VAGUE DE PAPIER SUR LES CORRESPONDANCES ÉLECTRIQUES



Tout a une faim. Et j'ai une bonne demi-douzaine de chiens aboyant-famine aux crocs longuement plantés dans mes mollets. Je suis en colère. Contre moi-même. Je passe mes jours dans la jungle électrique à retourner ma tête dans tous les sens ; le mot de torticolis n'ayant plus le moindre sens pour un cortex défaisant sans trêve la nasse grise de ses méandres. Je vais rentrer sous ma tente. Et peu importe que j'y découvre un désert plutôt que des tentures achéennes et des coussins moelleux… Il n'y a plus de secret. Je dois retourner mes miroirs et entrer méthodiquement dans la nuit. Depuis quelques mois déjà, les espions de La Société Universelle de la Fiction enquêtent sur mon sujet. Leurs rondes silencieuses ont porté leurs pas jusque dans mes rêves sourcilleux, et je crois entendre des murmures et des sons électriques de l'autre côté du mur. Je crois qu'ils se penchent désormais sur mon épaule, comme des anges déchus ou des fantômes. Et ce n'est rien de dire que le sang frais de ce lieu se voit menacé d'ores et déjà d'un crime microbiologique… Le jour précis de son premier anniversaire, le blog du correspondancier est donc menacé —tel un récif corallien près les côtes australiennes— par un immodéré et immérité retour à la fiction, au papier, aux savanes d'encres, aux savantes ratures et aux mille et uns cafés. Il y a désormais un grand péril de déperdition uni-globale de diversité biologique en germe parmi ces lignes, et mes stocks de résistance diminuent à vue d'œil comme ce silence grandit. Nul ne peut dire si quelque prurit électronique fils de l'addiction et de la désinvolture ne me forceront pas la main dans le sens d'épisodiques retours ? Comment savoir. Le pire n'est pas toujours sûr. Néanmoins, ma voix ne sera longue que dans le désert blanc, et je ne peux laisser pour l'instant qu'un souci d'explorateur à mes fidèles lecteurs. Acceptez donc parmi mes remerciements sincères, cet indéfinitif claquement de porte, et les modestes clics spatio-temporels qui vont avec. À bientôt donc, ici ou là…


vendredi 20 mars 2009

SAKURA I & II

1/ Hier encore, j’étais la blessure, le cadavre hurlant et le sang gisant sur la feuille,
Aujourd’hui, je suis le couteau, la plume assassine, la toxine dans le mot…
Au temps où l’amour était corps et esprit, dans sa réalité fabuleuse et obscure,
Nous vivions avec l’ardeur désespérée dans le bouillonnement chaotique…
…. et la sensation à l’état pur.
Mais déjà, cette foi dans le poison et dans le creux qui nous vidait,
Comme une fatigue dans l’âme et le corps qui va puiser dans l’entonnoir,
Faisait surgir un Enfer profond de cette démence que l’on nomme la vie !

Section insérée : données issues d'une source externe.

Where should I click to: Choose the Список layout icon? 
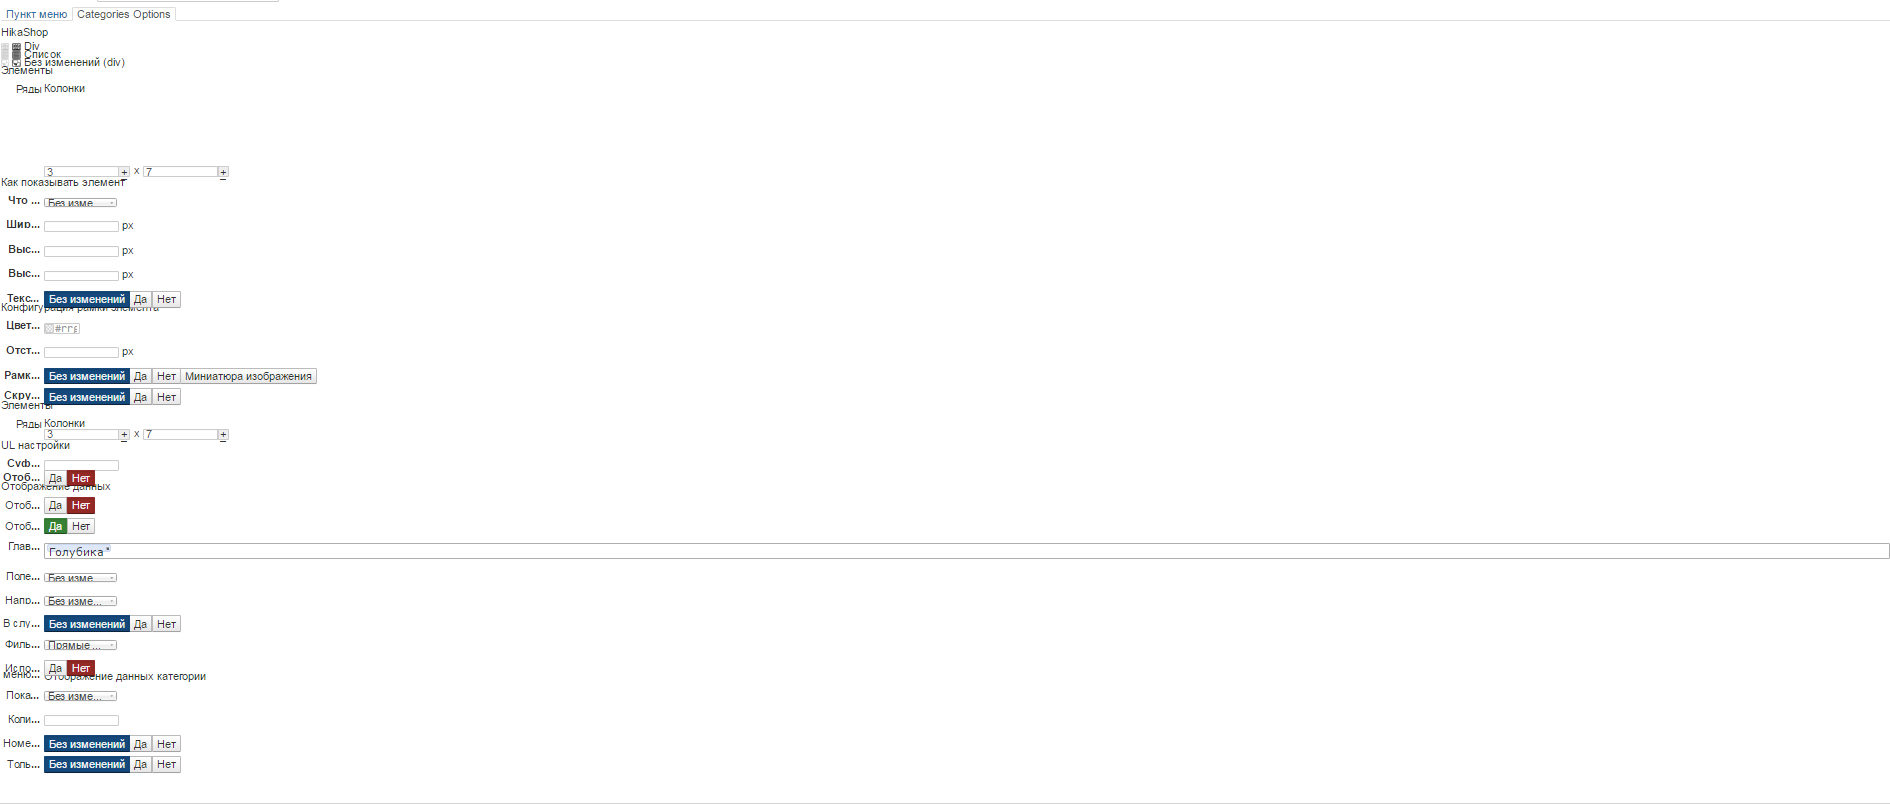pyautogui.click(x=16, y=55)
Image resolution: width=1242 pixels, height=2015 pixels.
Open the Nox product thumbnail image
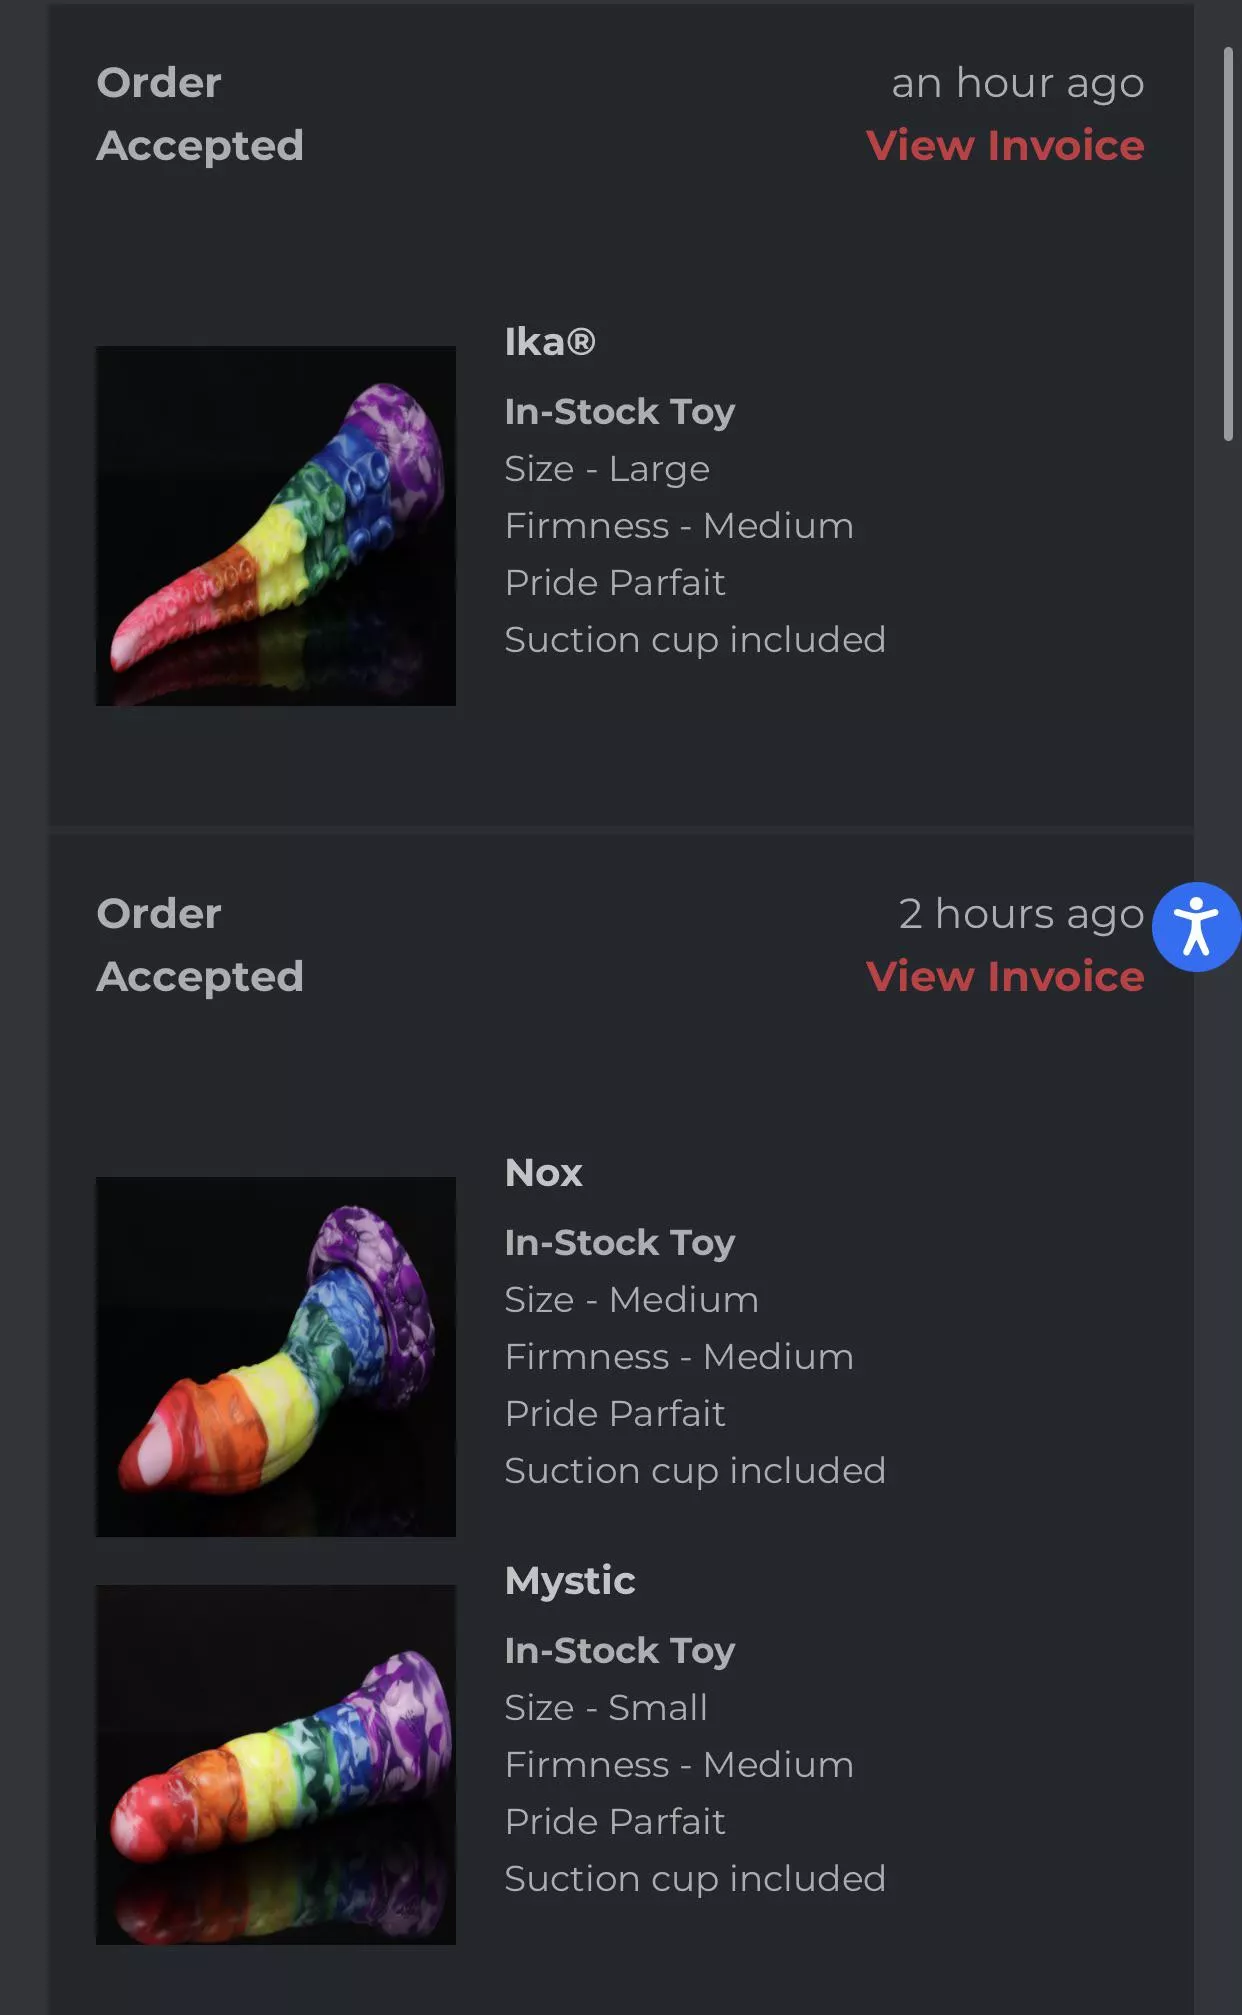(276, 1357)
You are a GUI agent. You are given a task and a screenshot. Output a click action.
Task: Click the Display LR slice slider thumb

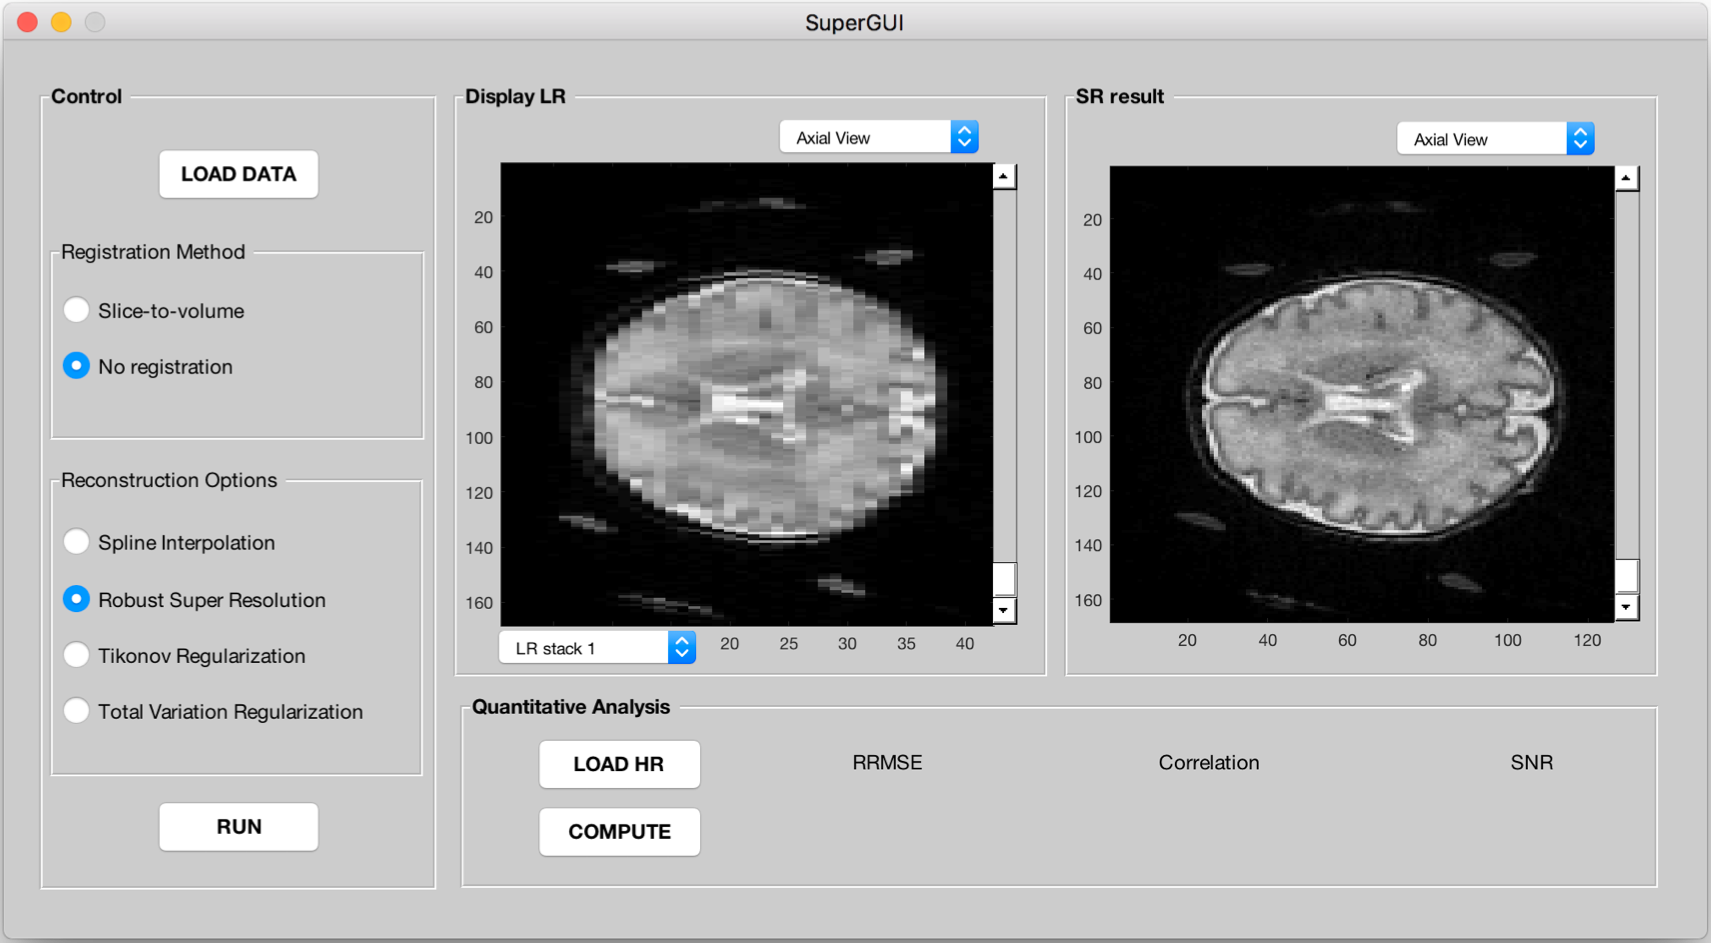click(1004, 579)
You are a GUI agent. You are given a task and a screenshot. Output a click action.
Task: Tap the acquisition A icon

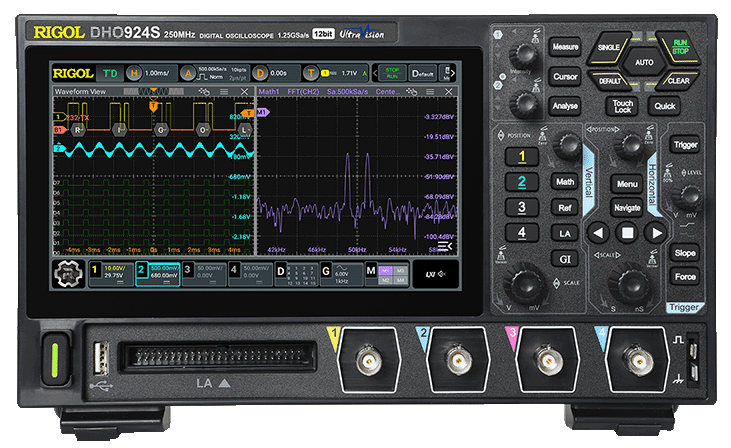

2/Je n'ai pas vu de sang couler. Je me suis privé d'une partie de moi-même dans une douleur sous-tendue par l'absence du monde. Pas de traces. Pas de cicatrices. L'âme est intacte. Ces vols de vautours tenaces ni ces flux de rats dans les escaliers n'y changeront rien. Cette viande amuie, cette chair sèche, ce tas de boue et de chyme mélangées ne peut laisser qu'un goût de cendre dans la plus macabre des gueules tendues. Je dédie cet échec silencieux à mes morts. À tous ceux qui se tournent et se retournent en moi comme des alligators dans la vase. Je remercie Dieu ! sa cohorte d'anges et de vermines de m'avoir si souvent épargné de leur présence bienfaitrice et je leur crache au ciel. Je lècherai les orteils du diable jusqu'à l'os. Je mangerai ma femme et mes enfants jusqu'à la fin des temps. J'offrirai mon ventre et mon bas-ventre, mes humeurs mes excréments et tout ce qui pense en moi en un vif holocauste au royaume des Enfers. Non ! je n'écrirais pas ce livre.